:: TASK BRIEF ::
Show each line from the records below in which the word "computer" occurs.

[Pixel coordinate grounding data]

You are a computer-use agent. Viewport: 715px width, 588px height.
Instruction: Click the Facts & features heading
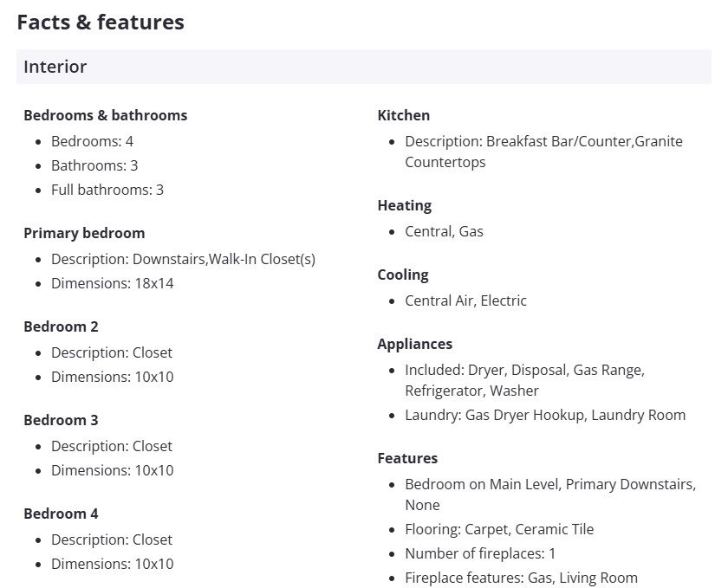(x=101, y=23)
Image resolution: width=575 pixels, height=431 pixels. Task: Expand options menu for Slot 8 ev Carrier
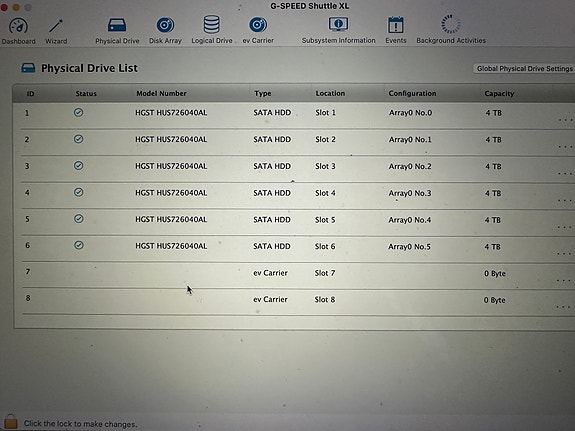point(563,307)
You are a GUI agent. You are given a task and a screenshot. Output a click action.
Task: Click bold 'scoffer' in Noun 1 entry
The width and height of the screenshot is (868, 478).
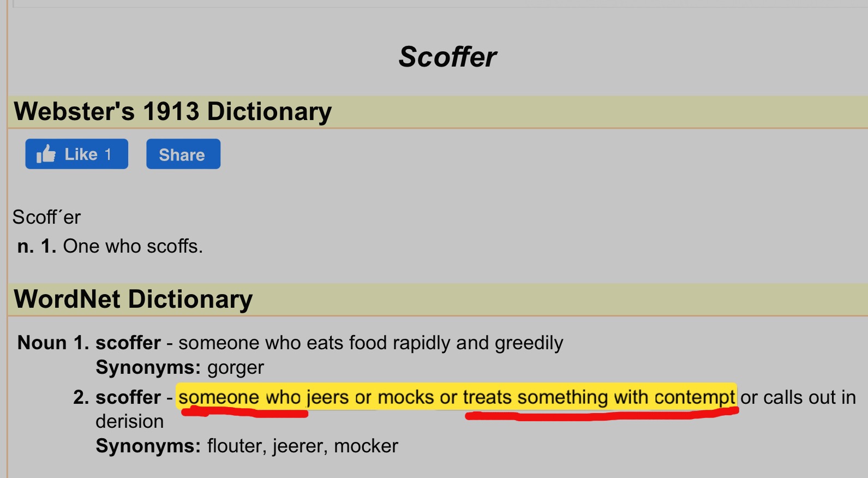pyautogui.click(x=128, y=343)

--

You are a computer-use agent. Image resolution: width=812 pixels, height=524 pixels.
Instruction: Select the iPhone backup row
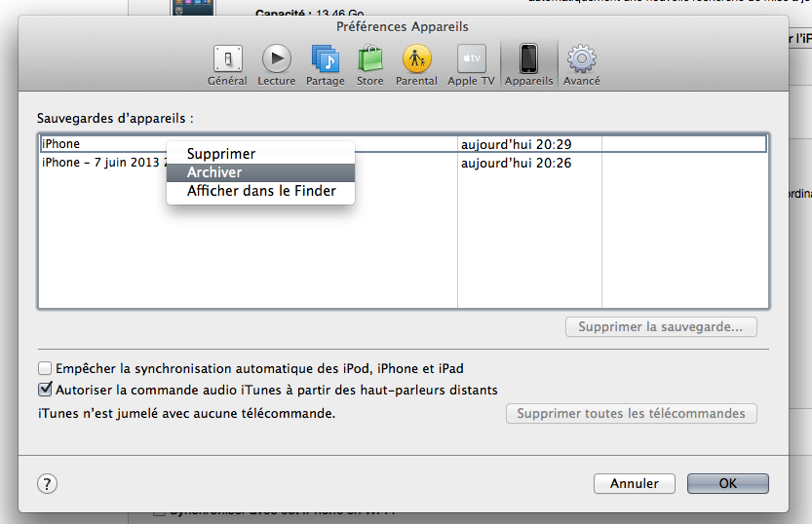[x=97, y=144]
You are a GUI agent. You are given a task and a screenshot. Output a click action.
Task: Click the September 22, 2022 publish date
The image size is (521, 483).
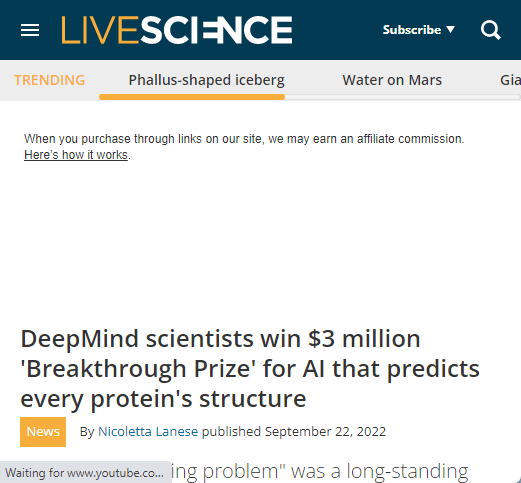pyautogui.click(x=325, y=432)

:: TASK RESULT ::
You are a computer-use agent. Viewport: 715px width, 588px height.
You are a computer-use agent. Image resolution: width=812 pixels, height=524 pixels.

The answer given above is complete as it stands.